Em outra ocasião, foi questionada a constitucionalidade da lei n. 11.000/2004, lei essa que delegava aos conselhos profissionais a prerrogativa de fixarem elas mesmas seus valores de anuidade sem previsão legal. Como esta lei foi analisada antes da tese da “deslegalização” para os valores de anuidade, sendo feita de maneira indiscriminada, tendo a lei sido declarada inconstitucional, em sede de mais uma jurisprudência do STF sobre as contribuições sindicais e profissionais.
A última questão que gerou jurisprudência do Supremo sobre contribuições de interesse das categorias profissionais ou sindicais foi sobre uma ação que pleiteava a inconstitucionalidade do Decreto-Lei 1.661/1971, sob a alegação de que havia bitributação pela sua cobrança. As alegações buscavam a aceitação da tese de que, pelo motivo de poder ser utilizada a metragem do imóvel rural para a base de cálculo para a cobrança da contribuição sindical rural, tal circunstância configurava bitributação, por ser similar à base de cálculo utilizada para o Imposto Territorial Rural (ITR).
A bitributação ocorre quando um mesmo fato gerador é cobrado por entes diversos. Ela é diferente do bis in idem, que ocorre quando o mesmo fato gerador pode ser utilizado para dois ou mais tributos. Em que pese a aparente confusão entre os dois conceitos o caso foi mesmo levado ao Supremo sob a ótica de bitributação – que foi rechaçada pelo egrégio tribunal, que entendeu nesta jurisprudência ser constitucional e recepcionada a exigência destas contribuições sindicais e profissionais. Além disso, o Supremo entendeu neste caso e em outros que a simples coincidência entre aspectos do fato gerador não configura por si só uma identidade semelhante aos dois tributos. E, sim, também não existe a exigência de que tributos diferentes tenham necessariamente fatos geradores distintos: essa exigência vale somente para tributos da mesma espécie.
As constituições e leis brasileiras, em diversas épocas, valorizam o trabalho de forma geral, dada a sua importância na criação de riqueza e superação de condições adversas de vida, pois o trabalho traz oportunidades, crescimento e desenvolvimento econômico.
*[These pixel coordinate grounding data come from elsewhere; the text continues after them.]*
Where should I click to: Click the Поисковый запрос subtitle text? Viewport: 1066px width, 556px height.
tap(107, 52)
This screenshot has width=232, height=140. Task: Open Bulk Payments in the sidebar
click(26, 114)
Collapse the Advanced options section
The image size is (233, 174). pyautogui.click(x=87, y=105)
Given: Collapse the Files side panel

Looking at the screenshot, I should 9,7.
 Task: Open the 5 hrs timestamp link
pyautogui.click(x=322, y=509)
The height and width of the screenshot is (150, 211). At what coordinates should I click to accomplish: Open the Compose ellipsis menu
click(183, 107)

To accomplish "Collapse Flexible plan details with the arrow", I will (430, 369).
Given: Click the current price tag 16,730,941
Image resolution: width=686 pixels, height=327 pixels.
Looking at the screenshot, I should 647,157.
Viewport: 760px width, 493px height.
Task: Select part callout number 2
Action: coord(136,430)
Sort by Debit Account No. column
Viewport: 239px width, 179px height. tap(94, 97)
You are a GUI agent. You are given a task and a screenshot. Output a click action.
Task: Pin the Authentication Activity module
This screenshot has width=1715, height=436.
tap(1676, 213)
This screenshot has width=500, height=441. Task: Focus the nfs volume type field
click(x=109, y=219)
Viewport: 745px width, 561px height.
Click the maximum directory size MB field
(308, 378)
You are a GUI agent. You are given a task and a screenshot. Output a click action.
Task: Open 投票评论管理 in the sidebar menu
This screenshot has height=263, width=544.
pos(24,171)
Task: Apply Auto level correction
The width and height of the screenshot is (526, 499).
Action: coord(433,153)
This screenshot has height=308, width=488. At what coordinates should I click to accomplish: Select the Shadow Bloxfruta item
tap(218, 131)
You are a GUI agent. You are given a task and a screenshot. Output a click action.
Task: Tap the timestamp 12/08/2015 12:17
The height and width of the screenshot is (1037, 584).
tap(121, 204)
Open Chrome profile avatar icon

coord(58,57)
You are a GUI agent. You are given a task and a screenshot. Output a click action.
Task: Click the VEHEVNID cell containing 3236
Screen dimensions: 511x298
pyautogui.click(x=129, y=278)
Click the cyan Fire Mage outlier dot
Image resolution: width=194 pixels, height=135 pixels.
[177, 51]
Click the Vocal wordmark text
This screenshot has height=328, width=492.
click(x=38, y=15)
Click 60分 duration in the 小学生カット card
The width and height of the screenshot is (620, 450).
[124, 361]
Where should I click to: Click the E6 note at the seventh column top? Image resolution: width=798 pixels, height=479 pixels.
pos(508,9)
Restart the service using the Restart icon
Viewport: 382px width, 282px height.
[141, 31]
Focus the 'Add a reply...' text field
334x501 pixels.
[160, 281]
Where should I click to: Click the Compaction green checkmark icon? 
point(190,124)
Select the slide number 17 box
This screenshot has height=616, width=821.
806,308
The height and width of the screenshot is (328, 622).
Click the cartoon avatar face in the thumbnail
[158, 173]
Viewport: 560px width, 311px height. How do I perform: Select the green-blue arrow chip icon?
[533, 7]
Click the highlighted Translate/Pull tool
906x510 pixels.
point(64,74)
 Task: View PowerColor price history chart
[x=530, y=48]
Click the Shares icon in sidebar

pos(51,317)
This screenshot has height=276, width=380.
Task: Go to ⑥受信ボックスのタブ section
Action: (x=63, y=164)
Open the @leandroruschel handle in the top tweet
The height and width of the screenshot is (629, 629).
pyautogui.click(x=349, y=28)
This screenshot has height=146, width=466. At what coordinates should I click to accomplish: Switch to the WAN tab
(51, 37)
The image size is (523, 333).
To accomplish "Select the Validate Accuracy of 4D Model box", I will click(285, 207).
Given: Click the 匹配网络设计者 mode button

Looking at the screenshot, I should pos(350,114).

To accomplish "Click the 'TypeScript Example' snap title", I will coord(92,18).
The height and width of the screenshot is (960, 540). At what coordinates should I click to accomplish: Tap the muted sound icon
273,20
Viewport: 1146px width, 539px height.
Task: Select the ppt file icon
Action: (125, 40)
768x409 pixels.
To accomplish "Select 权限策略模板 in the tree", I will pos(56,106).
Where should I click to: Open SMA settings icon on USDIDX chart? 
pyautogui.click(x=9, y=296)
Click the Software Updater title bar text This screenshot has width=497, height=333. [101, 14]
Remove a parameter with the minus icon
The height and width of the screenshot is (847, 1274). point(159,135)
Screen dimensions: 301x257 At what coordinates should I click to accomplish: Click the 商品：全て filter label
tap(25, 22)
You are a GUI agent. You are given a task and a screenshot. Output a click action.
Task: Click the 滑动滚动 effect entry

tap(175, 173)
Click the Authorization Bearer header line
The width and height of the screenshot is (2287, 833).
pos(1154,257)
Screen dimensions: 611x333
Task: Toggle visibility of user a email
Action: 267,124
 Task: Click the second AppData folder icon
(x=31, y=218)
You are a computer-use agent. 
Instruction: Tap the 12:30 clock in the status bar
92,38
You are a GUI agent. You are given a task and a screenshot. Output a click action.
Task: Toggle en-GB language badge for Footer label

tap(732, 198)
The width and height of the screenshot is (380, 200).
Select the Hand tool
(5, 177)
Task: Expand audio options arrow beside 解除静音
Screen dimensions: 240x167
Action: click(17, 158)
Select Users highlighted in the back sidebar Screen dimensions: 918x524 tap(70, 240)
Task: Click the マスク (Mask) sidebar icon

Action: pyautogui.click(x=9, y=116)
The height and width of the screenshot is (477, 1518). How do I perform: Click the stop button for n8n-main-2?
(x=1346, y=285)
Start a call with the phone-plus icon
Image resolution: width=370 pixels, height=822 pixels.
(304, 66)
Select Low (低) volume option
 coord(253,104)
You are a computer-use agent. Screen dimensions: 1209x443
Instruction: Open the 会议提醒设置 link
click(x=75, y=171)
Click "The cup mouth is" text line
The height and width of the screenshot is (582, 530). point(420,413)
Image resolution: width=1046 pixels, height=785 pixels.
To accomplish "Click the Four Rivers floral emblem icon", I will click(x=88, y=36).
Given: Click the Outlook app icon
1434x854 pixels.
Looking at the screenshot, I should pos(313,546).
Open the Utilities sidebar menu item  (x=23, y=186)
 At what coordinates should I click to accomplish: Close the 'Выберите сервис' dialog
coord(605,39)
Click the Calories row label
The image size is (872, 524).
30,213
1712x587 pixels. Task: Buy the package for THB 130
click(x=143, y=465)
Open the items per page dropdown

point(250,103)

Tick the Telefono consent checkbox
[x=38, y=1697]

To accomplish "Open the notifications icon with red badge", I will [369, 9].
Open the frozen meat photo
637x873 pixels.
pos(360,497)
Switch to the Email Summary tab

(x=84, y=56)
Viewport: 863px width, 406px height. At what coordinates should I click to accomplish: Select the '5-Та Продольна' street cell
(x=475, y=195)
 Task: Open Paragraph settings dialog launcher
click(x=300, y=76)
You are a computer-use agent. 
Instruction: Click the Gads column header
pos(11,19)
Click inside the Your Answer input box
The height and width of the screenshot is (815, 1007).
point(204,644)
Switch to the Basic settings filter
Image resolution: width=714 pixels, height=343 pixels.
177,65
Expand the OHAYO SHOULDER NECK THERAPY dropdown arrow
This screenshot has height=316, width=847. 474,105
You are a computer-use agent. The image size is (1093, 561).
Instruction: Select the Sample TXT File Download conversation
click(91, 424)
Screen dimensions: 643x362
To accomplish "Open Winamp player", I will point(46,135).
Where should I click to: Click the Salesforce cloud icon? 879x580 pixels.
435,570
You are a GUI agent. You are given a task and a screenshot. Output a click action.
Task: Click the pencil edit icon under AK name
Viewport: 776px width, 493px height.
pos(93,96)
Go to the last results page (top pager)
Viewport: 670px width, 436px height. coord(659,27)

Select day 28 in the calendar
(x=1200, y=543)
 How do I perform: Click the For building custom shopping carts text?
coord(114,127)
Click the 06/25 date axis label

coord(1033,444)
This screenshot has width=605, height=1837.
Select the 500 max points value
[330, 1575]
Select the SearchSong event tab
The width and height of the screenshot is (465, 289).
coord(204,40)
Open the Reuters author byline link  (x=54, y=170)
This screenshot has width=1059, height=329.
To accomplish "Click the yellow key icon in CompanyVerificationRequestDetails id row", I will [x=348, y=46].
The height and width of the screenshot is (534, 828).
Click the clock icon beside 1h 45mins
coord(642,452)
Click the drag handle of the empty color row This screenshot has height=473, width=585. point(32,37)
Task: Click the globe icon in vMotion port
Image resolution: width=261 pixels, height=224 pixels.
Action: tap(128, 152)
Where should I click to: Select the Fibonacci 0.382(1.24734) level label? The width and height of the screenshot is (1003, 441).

E isso não é novidade.
O que ocorre no século XX é uma série de transformações que mudam o mundo como um todo. A industrialização, o sindicalismo, as grandes guerras, a revolução russa, a evolução do mercado consumidor e uma infinidade de acontecimentos geraram necessidades de se pensar o bem comum de forma mais abrangente. Dessas premissas surgiu o desenvolvimento do movimento sindical, as negociações salariais, o próprio conceito de previdência social, além de exigências mínimas de qualificação profissional.
No entorno deste panorama, vê-se que de um lado o sindicalismo que precisa defender o lado de uma categoria profissional ainda nascente, tida como incapaz de fazer valer suas pretensões, embora já fossem muito numerosas. De outra parte, a evolução do direito do consumidor (em busca de padrões mínimos de qualidade de serviços) e a vulnerabilidade de determinadas categorias profissionais a crises econômicas trouxe a necessidade de haver conselhos profissionais que fiscalizassem e garantisse um “selo” de qualidade – além de promover um ambiente de evolução profissional da categoria como um todo. O mundo pós guerras aumentou estas exigências trazendo em cima de tudo isso o conceito de um estado que promovesse o bem-estar social: o Welfare State (Estado do bem-estar social). Mas tais premissas e conceitos não são absolutos: eles mudam com o passar do tempo, podem e devem ser revistos, haja vista as recentes discussões em jurisprudência sobre as contribuições sindicais e profissionais. Uma evidência disso é o ambiente legal brasileiro ter promovido a reforma da CLT brasileira que aboliu a exigência da contribuição sindical em 2017.